Truly wonderful. Looks like a crazy quilt and you did a great job.


----------



## MandM's (Nov 3, 2012)

Gorgeous!!! Such beautiful work.


----------



## jeannietta (Mar 14, 2011)

Wow!


----------



## Mitch (Apr 4, 2011)

A piece of art!


----------



## Shimbo813 (Aug 21, 2016)

I just wanted to thank each of you for your kind words. At first I was happy, then joyful, then in tears. Thank you for making me feel my work on this project is special. It means so much to me.


----------



## Cinwilso (Aug 4, 2013)

A work of art!


----------



## gloxsk8 (Aug 12, 2011)

Wow


----------



## Rosette (Oct 7, 2011)

Amazing! Well done for making it look like a special pattern too.


----------



## dogyarns (Oct 28, 2014)

That is amazing!


----------



## Chiplin (Nov 21, 2015)

I am also speechless. This is truly a spectacular work of art. I absolutely LOVE this!!!!


----------



## Wordbird (Jan 3, 2015)

charbaby said:


> Pleased? Just pleased? That belongs on a wall in a fiber arts museum! Marvelous!

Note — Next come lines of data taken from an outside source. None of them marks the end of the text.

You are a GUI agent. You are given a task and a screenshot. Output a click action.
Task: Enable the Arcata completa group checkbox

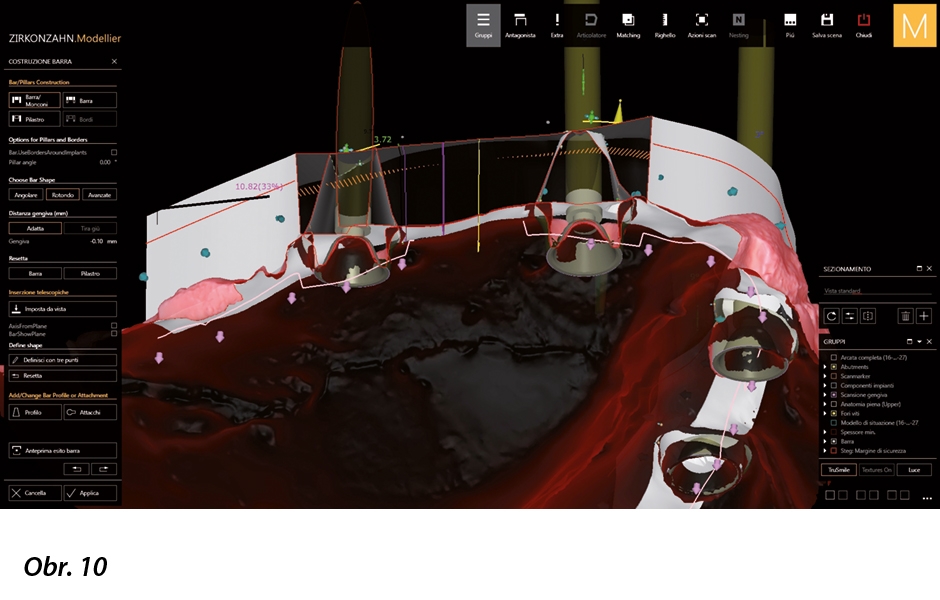click(834, 357)
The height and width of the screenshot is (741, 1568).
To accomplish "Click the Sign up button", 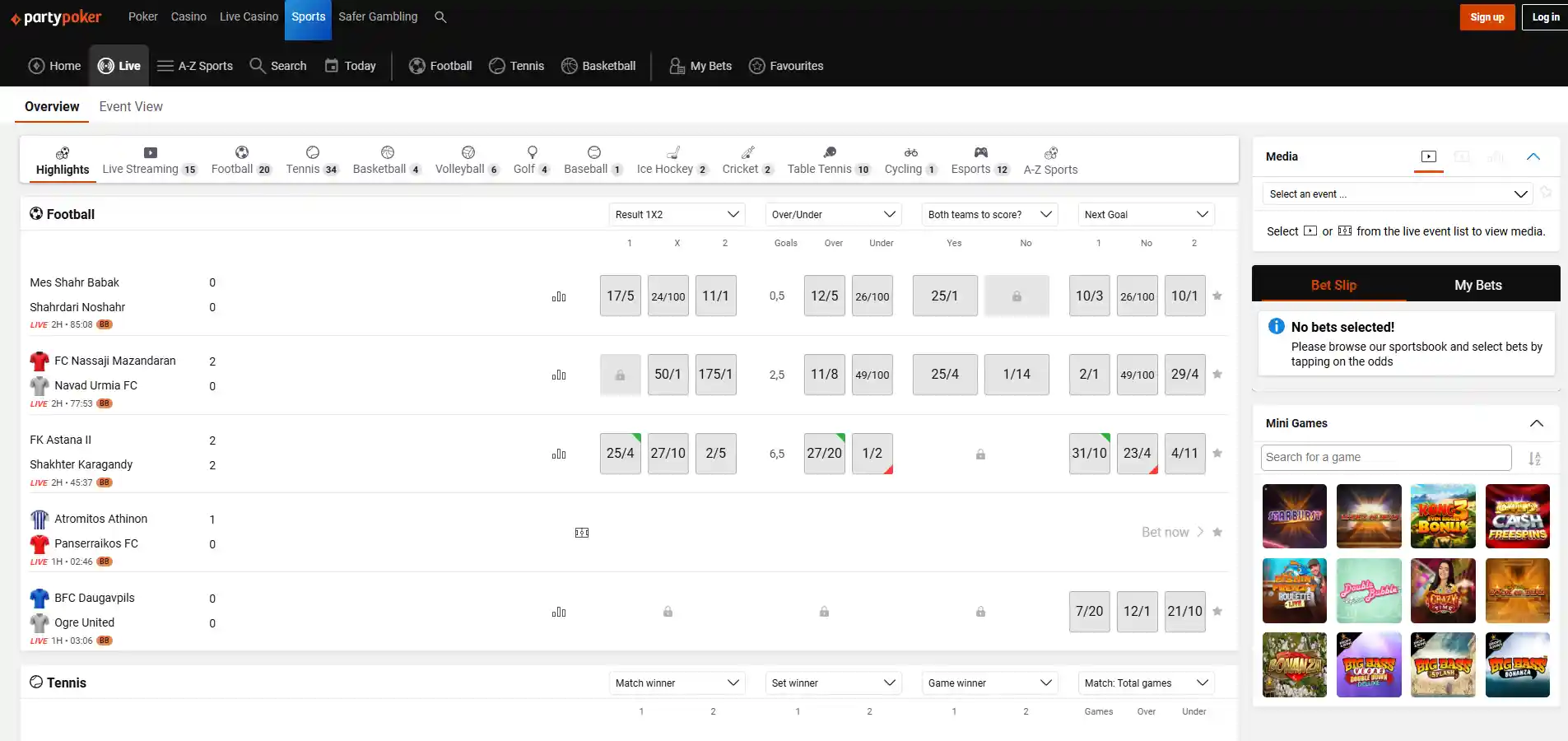I will click(x=1487, y=17).
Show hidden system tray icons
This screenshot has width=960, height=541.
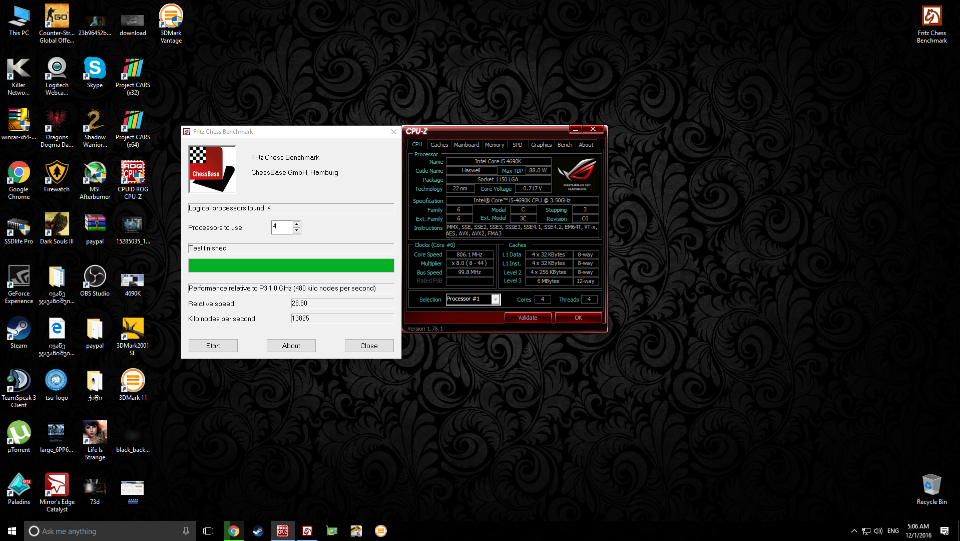[x=852, y=531]
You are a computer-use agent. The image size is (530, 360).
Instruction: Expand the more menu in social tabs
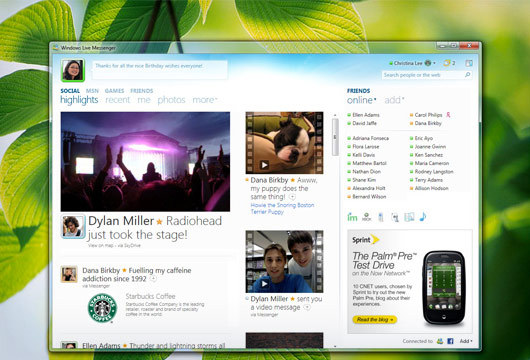click(x=204, y=100)
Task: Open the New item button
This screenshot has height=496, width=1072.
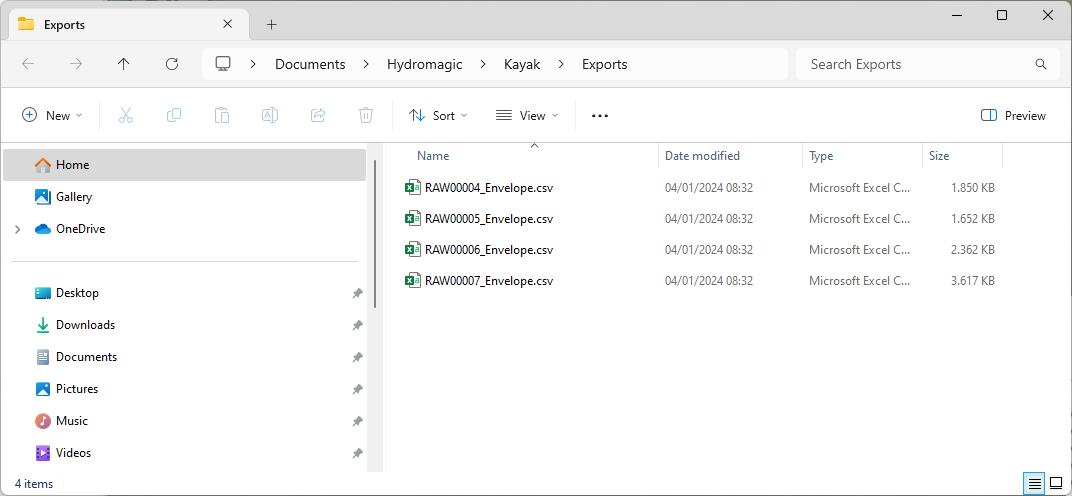Action: coord(52,116)
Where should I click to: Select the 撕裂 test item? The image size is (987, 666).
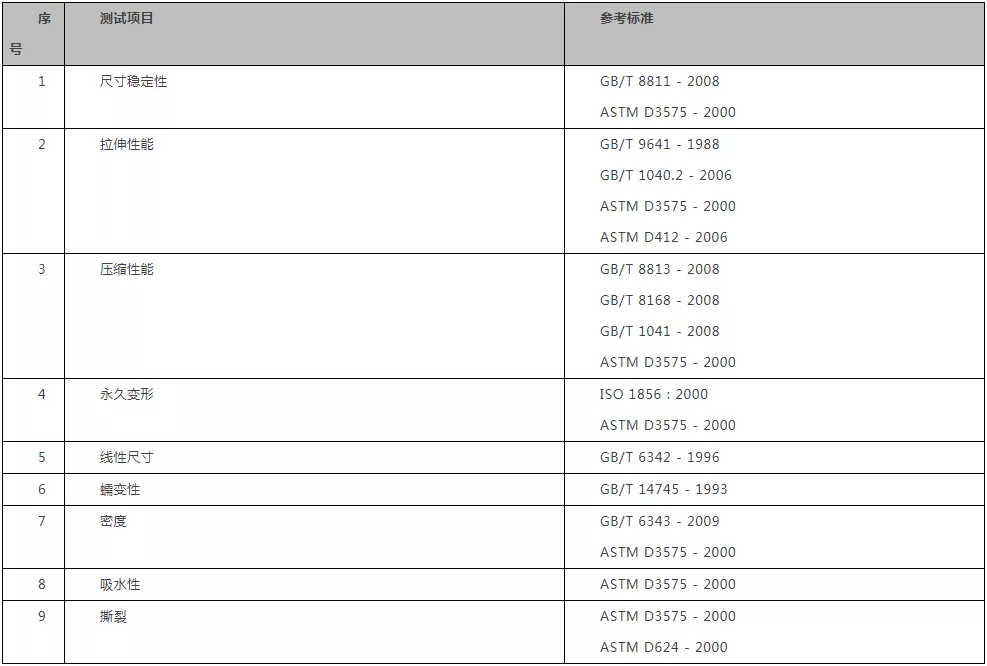[113, 617]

I second this! Amazing effect and awesome crocheting!


----------



## Elaine3975 (Feb 9, 2014)

Fantastic


----------



## Beetytwird (Jan 19, 2011)

WOW!!!!!


----------



## jstrr1 (Feb 26, 2011)

I am stunned! This is the most creative thing I have ever seen!


----------



## Aisles (Feb 26, 2013)

A fabulos creation, a full of fun, creativity, and warmth. It's stunning.


----------



## amortje (Feb 10, 2013)

A work of art!


----------



## mperrone (Mar 14, 2013)

I can't even begin to say what a work of art your stunning blanket is -- AMAZING!!!!!


----------



## junebjh (Jun 9, 2012)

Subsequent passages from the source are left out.